The Supreme Court-mandated Environment Pollution (Prevention and Control) Authority (EPCA) on October 28 granted exemption to information technology, process industries and some residential complexes in Haryana from the ban on electricity generators. The pollution watchdog had earlier banned use of electricity generators, except for essential services such as hospitals and railways, in Delhi and neighbouring cities of Ghaziabad, Noida, Greater Noida, Faridabad and Gurugram from October 15 as part of the Graded Response Action Plan (GRAP), which comes into effect according to the severity of air pollution.
The Haryana administration had written to the EPCA, saying around 16,200 people in some residential complexes and condominiums in Gurgaon and Faridabad will be affected by ban on diesel generators, as their developers or builders have not yet taken electricity connections. EPCA head Bhure Lal on Wednesday said there are only 15 cases — 14 residential complexes and a commercial complex — which require exemption from the ban till November 30.

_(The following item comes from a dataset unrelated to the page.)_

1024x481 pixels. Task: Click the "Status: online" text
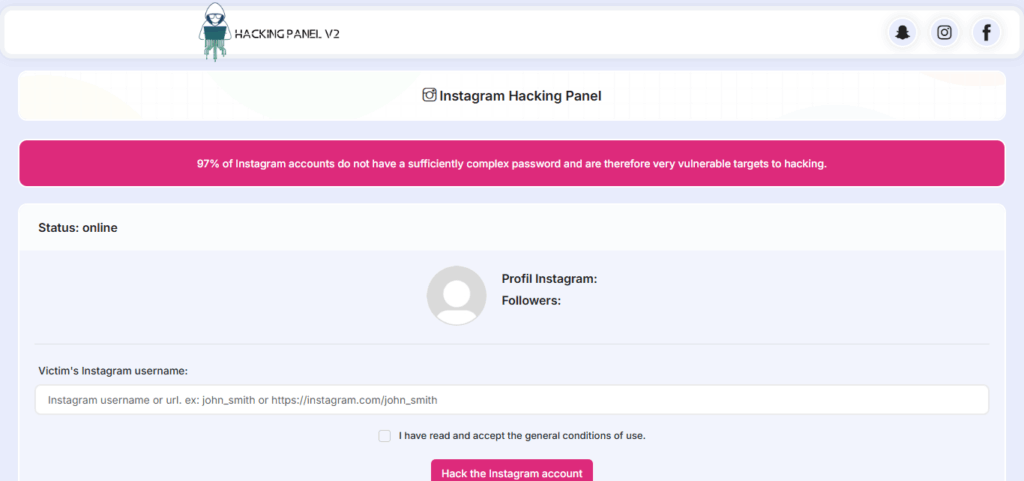(x=78, y=228)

"EPCA is granting exemption to these 15 cases as requested by you on the assurance that this will be only for the period up to November 30," he wrote to Haryana Chief Secretary Vijai Vardhan. The pollution watchdog also granted permission to use of generator sets as a secondary source of power in IT and process industries "where servers cannot afford a break of even a single second".
The EPCA, however, said the institutions and industries will have to maintain a "logbook of use of DG (diesel generator) sets to ensure that these are only used when there is disruption in regular electricity supply". The Graded Response Action Plan — a set of anti-pollution measures followed in Delhi and its vicinity towns according to the severity of the situation — also came into force on Thursday.

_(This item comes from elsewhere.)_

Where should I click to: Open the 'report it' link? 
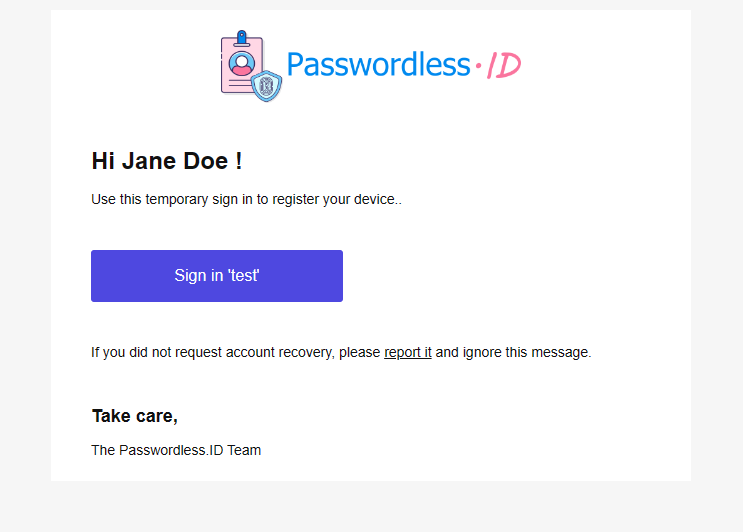click(408, 352)
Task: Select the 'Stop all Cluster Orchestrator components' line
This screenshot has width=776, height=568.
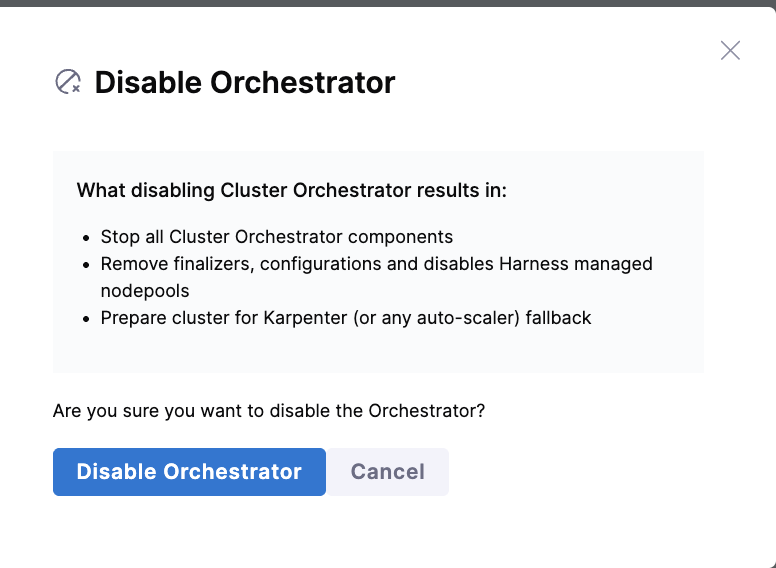Action: coord(277,237)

It was notified by the Ministry of Environment and Forests in 2017 for implementation through the Supreme Court-mandated Environment Pollution (Prevention and Control) Authority. The measures under GRAP include increasing bus and metro services, hiking parking fees and stopping use of diesel generator sets when the air quality turns poor.

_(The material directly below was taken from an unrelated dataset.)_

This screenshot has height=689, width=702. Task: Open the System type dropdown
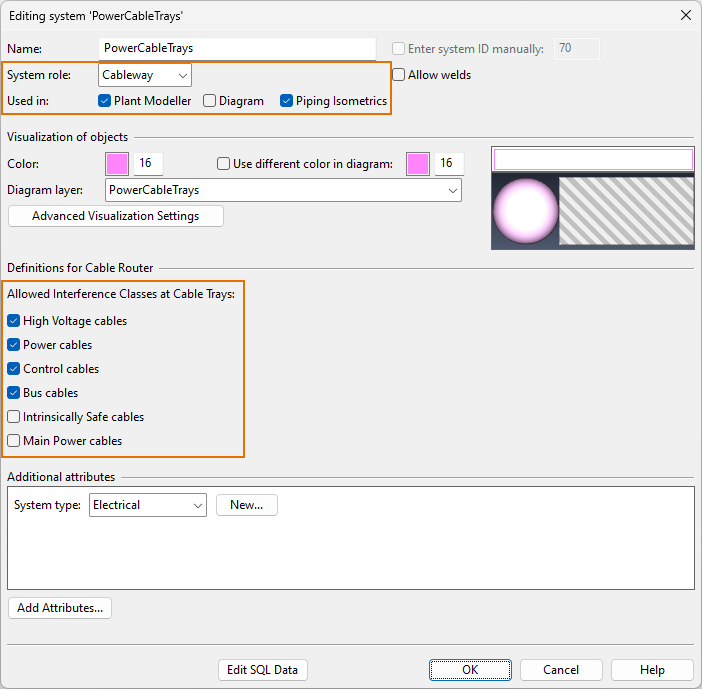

When the situation turns "severe", GRAP recommends closure of brick kilns, stone crushers and hot mix plants, sprinkling of water, frequent mechanised cleaning of roads and maximising power generation from natural gas. The measures to be followed in the "emergency" situation include stopping entry of trucks in Delhi, ban on construction activities and introduction of the odd-even car rationing scheme.
EPCA, however, had earlier told Delhi, Haryana, Rajasthan and Uttar Pradesh that they "should try and avert the need to take other emergency measures for pollution control as the economy is already under stress post-lockdown. Therefore, our combined effort is to ensure that there is no further disruption".